Image & Video

OccTrack360: 4D Panoptic Occupancy Tracking from Surround-View Fisheye Cameras

Researchers unveil a new benchmark and AI model to track 3D objects in distorted fisheye video for autonomous driving.

Deep Dive

A research team led by Yongzhi Lin, Kai Luo, and Kailun Yang has introduced OccTrack360, a significant new benchmark for 4D panoptic occupancy tracking. This technology is crucial for autonomous vehicles and robotics, as it aims to understand dynamic 3D environments in a spatially continuous and temporally consistent way. The benchmark addresses a major gap by supporting surround-view fisheye sensing, long temporal sequences (ranging from 174 to 2,234 frames), and instance-level voxel tracking. It includes principled annotations like an all-direction occlusion mask and a fisheye field-of-view mask, providing a much-needed dataset for training and evaluating AI models in real-world, wide-angle scenarios.
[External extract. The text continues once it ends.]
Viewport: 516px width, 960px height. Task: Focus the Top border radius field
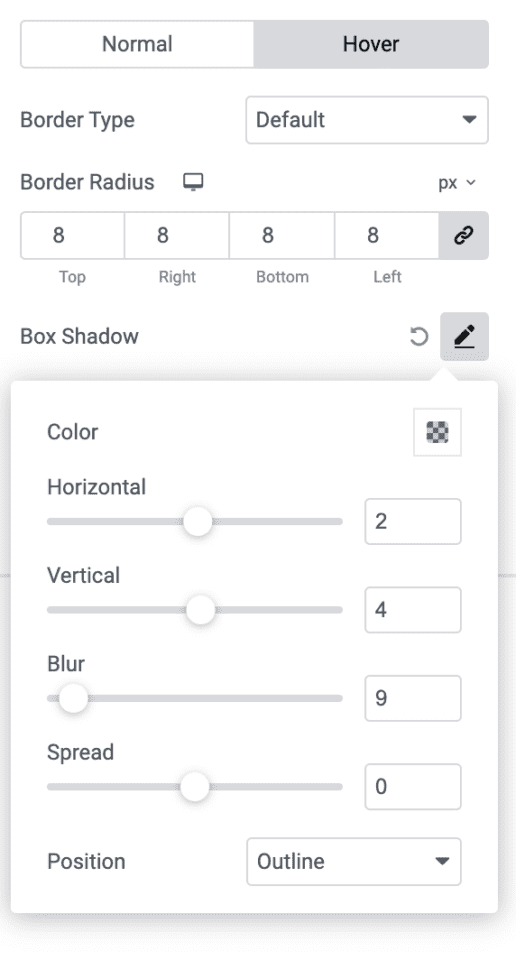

To establish a strong baseline for this new benchmark, the team also developed FoSOcc (Focus on Sphere Occ), a novel AI framework designed to tackle the core challenges of fisheye occupancy tracking. Fisheye cameras create distorted spherical projections that confuse standard computer vision models. FoSOcc combats this with two key components: a Center Focusing Module (CFM) that enhances instance-aware spatial localization through supervised focus guidance, and a Spherical Lift Module (SLM) that extends perspective lifting techniques to work under the Unified Projection Model for fisheye images.
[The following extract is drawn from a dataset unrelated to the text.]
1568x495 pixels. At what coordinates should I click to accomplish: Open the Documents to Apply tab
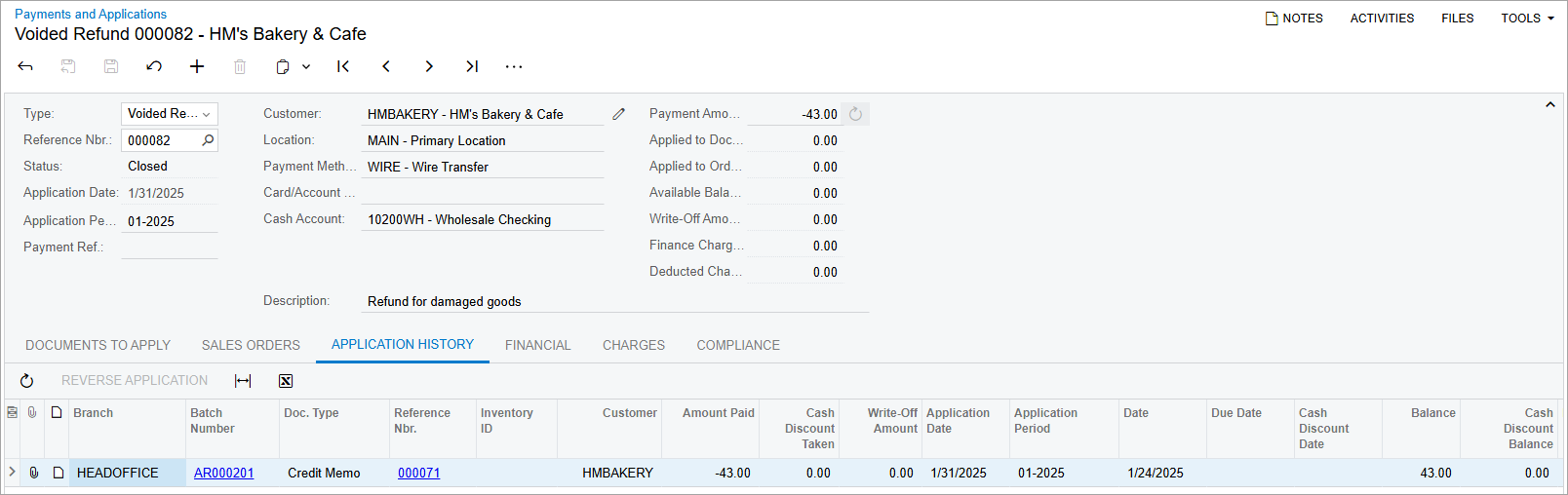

Extensive testing on both the new OccTrack360 benchmark and the existing Occ3D-Waymo dataset shows that the FoSOcc method improves occupancy tracking quality, with notable performance gains on geometrically regular objects. By publicly releasing the benchmark dataset and source code, the researchers are providing the tools needed to advance the state of the art in 4D perception for autonomous systems that rely on cost-effective, wide-field-of-view fisheye cameras.

Key Points
  • New OccTrack360 benchmark provides long sequences (up to 2,234 frames) with voxel visibility annotations for fisheye cameras.
  • FoSOcc framework introduces a Center Focusing Module and Spherical Lift Module to handle fisheye distortion and improve 3D localization.
  • The public release of code and data aims to accelerate research in 4D perception for autonomous driving and robotics.

Why It Matters

Enables more accurate and affordable 3D environment perception for autonomous vehicles using wide-angle fisheye cameras instead of expensive LiDAR.